Is Coinbase Vibe Coding Your Wallet Software?

CN
10 hours ago

Coinbase CEO Brian Armstrong took to X on Wednesday afternoon to boast about how much of his firm’s “daily code” is generated by AI or “vibe coded,” and what followed was a series of scathing critiques about the potential fragility of a company that holds a significant amount of the industry’s institutional crypto assets.

Is Coinbase Vibe Coding Your Wallet Software?

(Coinbase CEO Brian Armstrong wants his firm to vibe code most of its software by October 2025 / Brian Armstrong on X)

The $80 billion company is America’s largest cryptocurrency exchange and has been entrusted with the custody of digital assets for almost all crypto exchange-traded funds (ETFs).

“Eight of the top 10 publicly traded companies with BTC on their balance sheet use Coinbase Prime,” Armstrong wrote in June. “There’s $140B of crypto in US ETFs, and 81% of that is stored with Coinbase,” he added. The company also “proudly serves as the custodian for 9 out of 11 spot bitcoin ETFs and 8 out of 9 ETH ETFs,” according to its website.

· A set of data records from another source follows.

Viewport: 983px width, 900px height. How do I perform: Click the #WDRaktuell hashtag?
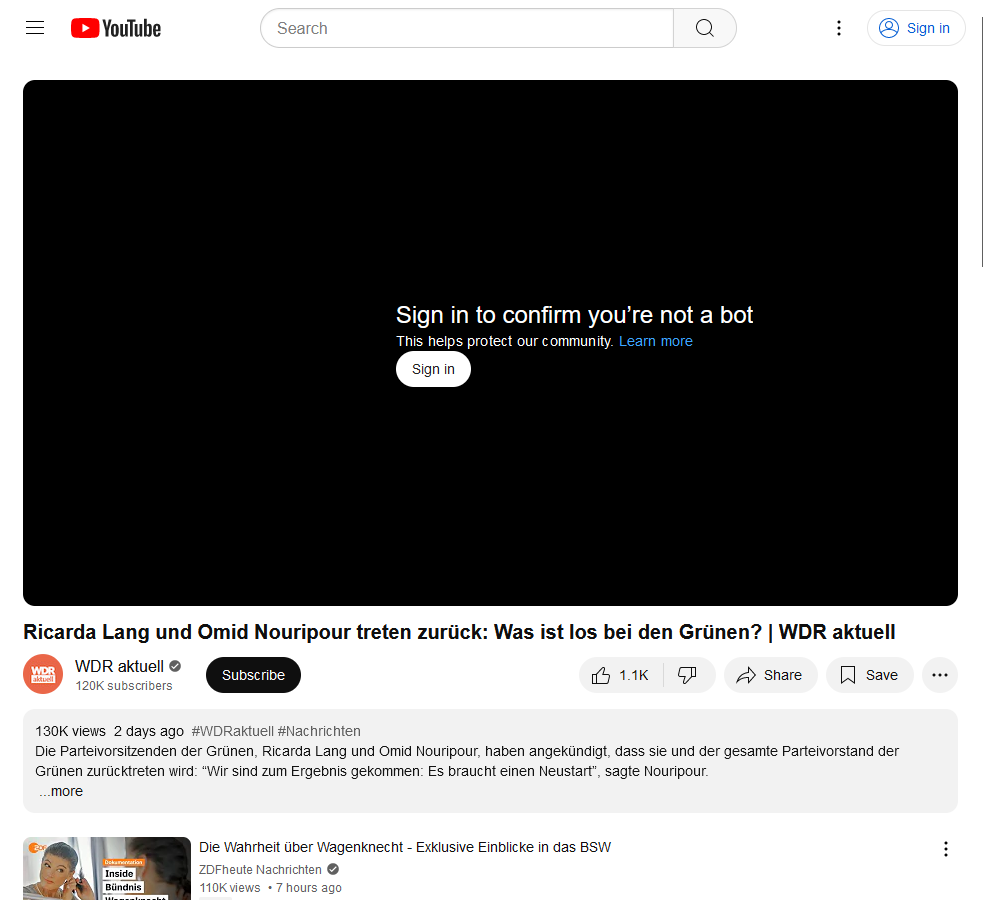(x=232, y=731)
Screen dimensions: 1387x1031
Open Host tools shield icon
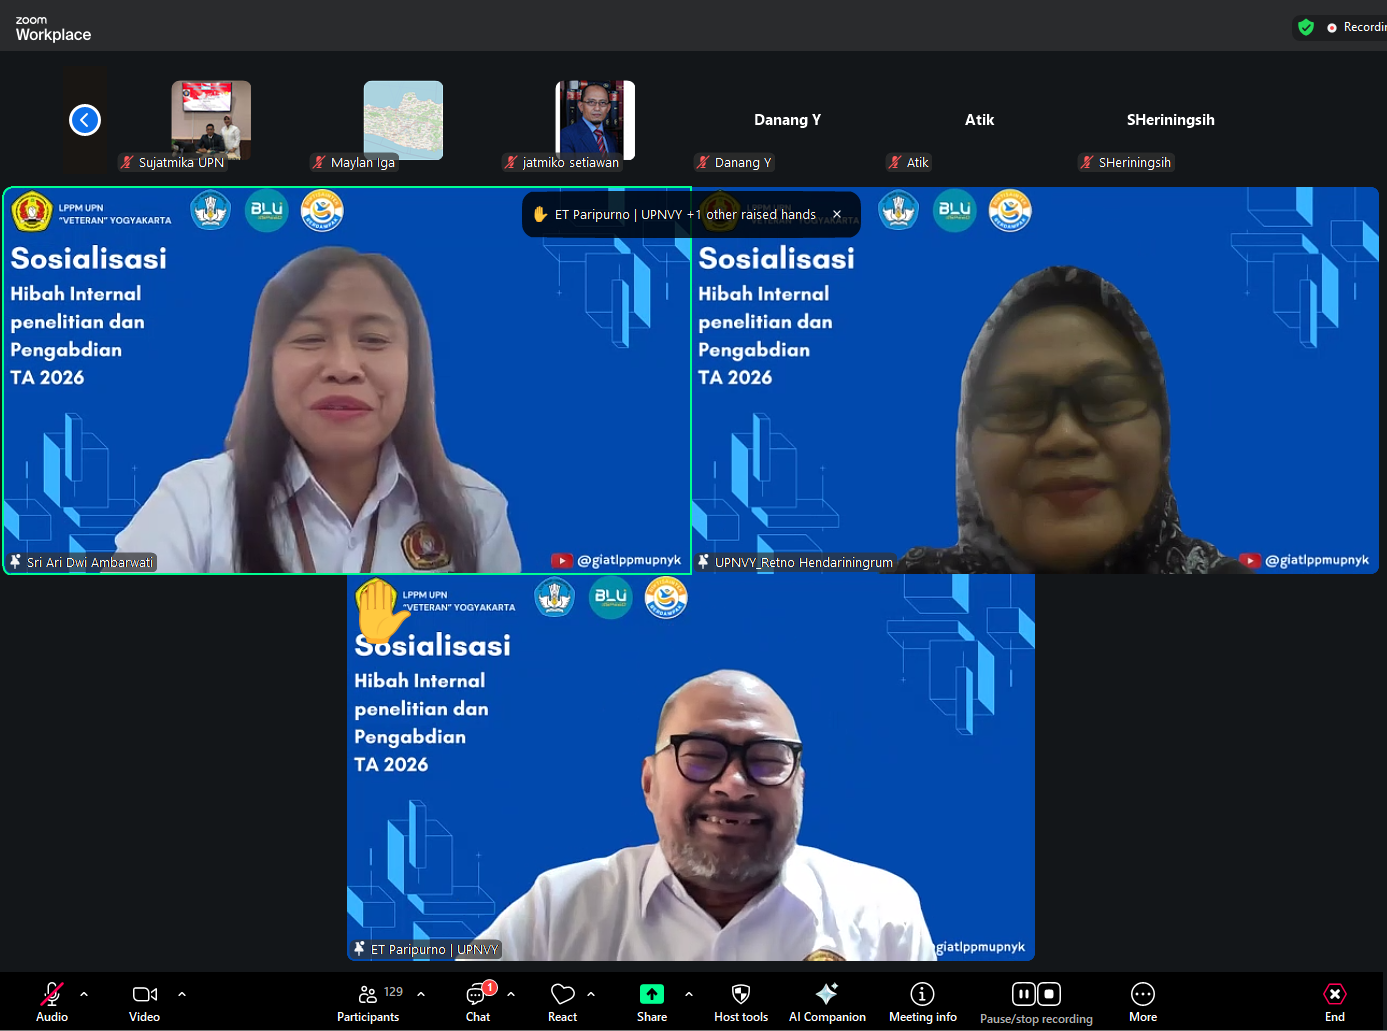pyautogui.click(x=741, y=994)
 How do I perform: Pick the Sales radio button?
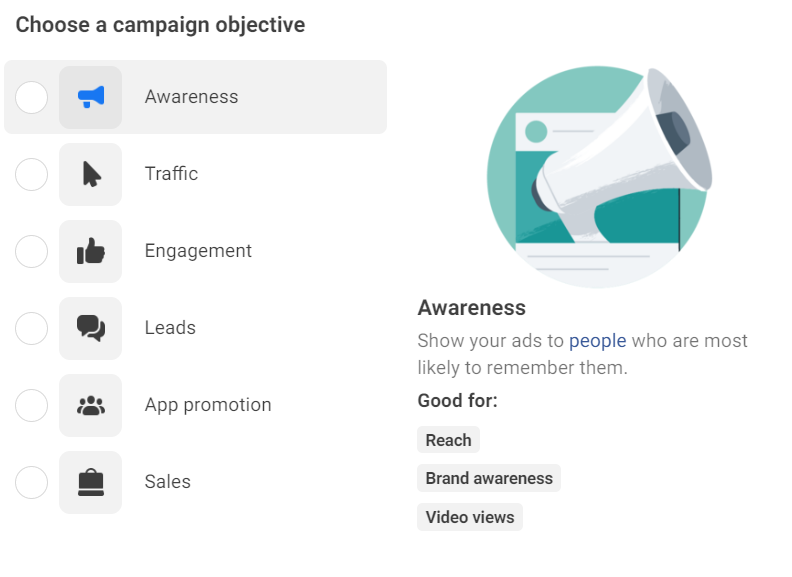click(x=31, y=483)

Coinbase’s dominance in the space is so extensive that many have called Coinbase a centralized threat to the entire industry. “Most bitcoin ETFs plan to custody their bitcoin at Coinbase, wrote Gabor Gurbacs, former director of digital asset strategy at investment firm VanEck and founder of Pointsville. “This is good business for Coinbase … It’s also an enormous responsibility and pooling of counterparty risk.”

Yet despite the potentially catastrophic ramifications of deploying AI-generated software, the company is pushing forward with vibe coding what may be the most critical infrastructure in crypto. To be fair, Coinbase’s engineering team has put a lot of thought into safety and risk management while taking advantage of what by all appearances, seems to be an inevitability; the replacement of humans with machines in fields such as software development, writing, and design.

“AI is on track to eclipse human-generated code at Coinbase by the end of the year,” the company said in a recent blog post. “This has enabled profound success stories that weren’t possible 12 months ago, like single engineers refactoring, upgrading or building new codebases in days instead of months.”

Enter Sean Cook, a University of Connecticut Marketing graduate who took a six-month programming course at the University of Berkley in 2019 and later launched the now infamous “Tea” app in 2023. Tea is a female-only application that allows women to share private details about men they meet on dating apps under the guise of “safety.”

Is Coinbase Vibe Coding Your Wallet Software?

(Sean Cook, founder of the Tea app took a 6-month programming course but later confessed that he cannot code. Many believe Tea’s glaring security flaws were the result of low-quality AI-generated software.)

The former Salesforce product manager says he was inspired to create Tea after witnessing his inexperienced 60-something-year-old mother struggle with online dating. She dealt with catfishing and sometimes unwittingly matched with beguiling Casanovas seeking one-night stands.

But Cook, who, despite taking a programming course, confessed that he doesn’t even know how to code during a podcast interview earlier in the year, later found himself in hot water after Tea was hacked and sensitive user information was stolen and dumped onto the public web. The culprit? AI-generated code, at least that’s what his many detractors allege, although Cook claims two engineers in Brazil are responsible for developing the app. His firm is now facing up to ten class action lawsuits, according to NBC.

Other high-profile vibe coding blunders include the scandal surrounding the Swedish website-building app Lovable. Reporting by Futurism says that Lovable’s AI-generated code had such poor security, that it allowed “practically anyone to access critical information about the site’s users, including names, email addresses, and even financial information.”

What could possibly go wrong if Coinbase’s wallet infrastructure suffers from a cybersecurity failure even remotely close to what happened at Tea and Lovable?

“‘The code is AI-generated’ is a codename for ‘nobody actually knows how any of it works,’” writes Android developer Gabor Varadi, who says he has been coding for more than a decade. “So if you are using Coinbase, this should make you wonder if your money is safe in an app that nobody ever truly understood and is mostly random snippets pasted together from random text.”

Bitcoin.com reached out to both Coinbase and Tea, but neither had responded at the time of publication.